La question se pose de savoir comment la banque peut se décharger de son obligation d’information si la remise d’un prospectus détaillé ne suffit pas. Quelle information verbale peut s’y ajouter ? N’est-ce pas au dilemme du médecin que le banquier est ici confronté : comment dire assez pour éclairer le patient / l’investisseur (qui n’a pas de connaissances médicales / financières) sans trop dire pour éviter de le noyer dans l’information(64) ? Mais du moins, pour ce qui est de la preuve, dont la charge incombe au banquier, en ce sens qu’il ne revient pas au client de prouver qu’il n’a pas été informé, mais au banquier de prouver qu’il l’a été(65), le banquier est mieux loti que le médecin car, outre le prospectus, qui est au final un outil assez normalisé, et la preuve préconstituée instaurée par la Directive n°10 de l’AMF de 2014(66), le banquier peut faire appel aux enregistrements des conversations téléphoniques qu’il a eues avec son client. Dans notre espèce, la banque n’a pas fait appel à un quelconque enregistrement entre sa directrice de branche et le client. Mais, l’information préalable à la conclusion du contrat, par remise du prospectus, soulève aussi des problèmes(67). En effet, ce prospectus est habituellement volumineux, très technique et contient des informations qui peuvent être confidentielles. Comment donc s’assurer que celui qui n’est encore qu’un investisseur potentiel puisse, d’une part, comprendre ce document et, d’autre part, ne pas en faire un mauvais usage (concurrence, obtention abusive d’informations, etc.) ? La conclusion d’un accord de confidentialité(68), la signature d’un reçu lors de la réception d’un exemplaire (numéroté) du prospectus comportant un engagement de non diffusion et de restitution en cas de non souscription sans prise de photocopie, etc., sont autant de techniques utilisées, notamment pour les produits complexes et sans grande diffusion.

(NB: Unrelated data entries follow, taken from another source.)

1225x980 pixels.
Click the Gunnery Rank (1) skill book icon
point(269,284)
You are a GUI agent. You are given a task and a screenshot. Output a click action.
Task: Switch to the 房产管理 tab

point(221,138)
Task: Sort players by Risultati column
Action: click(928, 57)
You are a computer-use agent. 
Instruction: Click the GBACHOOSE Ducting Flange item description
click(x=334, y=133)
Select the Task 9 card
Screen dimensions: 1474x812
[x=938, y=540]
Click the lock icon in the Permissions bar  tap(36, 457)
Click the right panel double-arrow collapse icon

II- Conséquences de la violation par l’intermédiaire financier de ses devoirs de transparence et d’information sur le terrain du vice du consentement
Le client appelant a demandé que les deux contrats d’achat de produits financiers («A » et « B ») soient annulés pour erreur vice du consentement et, en outre, que la responsabilité de la banque intermédiaire et de la société d’assurance émettrice soit engagée et qu’elles soient donc condamnées à réparer le préjudice qui lui a été causé. Il a fixé le quantum de la réparation à 12% annuel du capital investi (donc, pour les deux ans qu’a duré l’investissement, à 24% de USD 1.100.000, soit USD 264.000) qu’il fonde sur la perte de chance de placer son capital dans un investissement rapportant des revenus à ce taux. Cette double demande s’inscrit dans la lignée de la jurisprudence française qui considère que l’annulation du contrat pour violation par l’intermédiaire financier de son obligation d’information, donc pour faute, ne suffit pas à l’investisseur lésé et que le préjudice subi par celui-ci doit parfois être réparé, notamment sur le terrain de la perte de chance(69).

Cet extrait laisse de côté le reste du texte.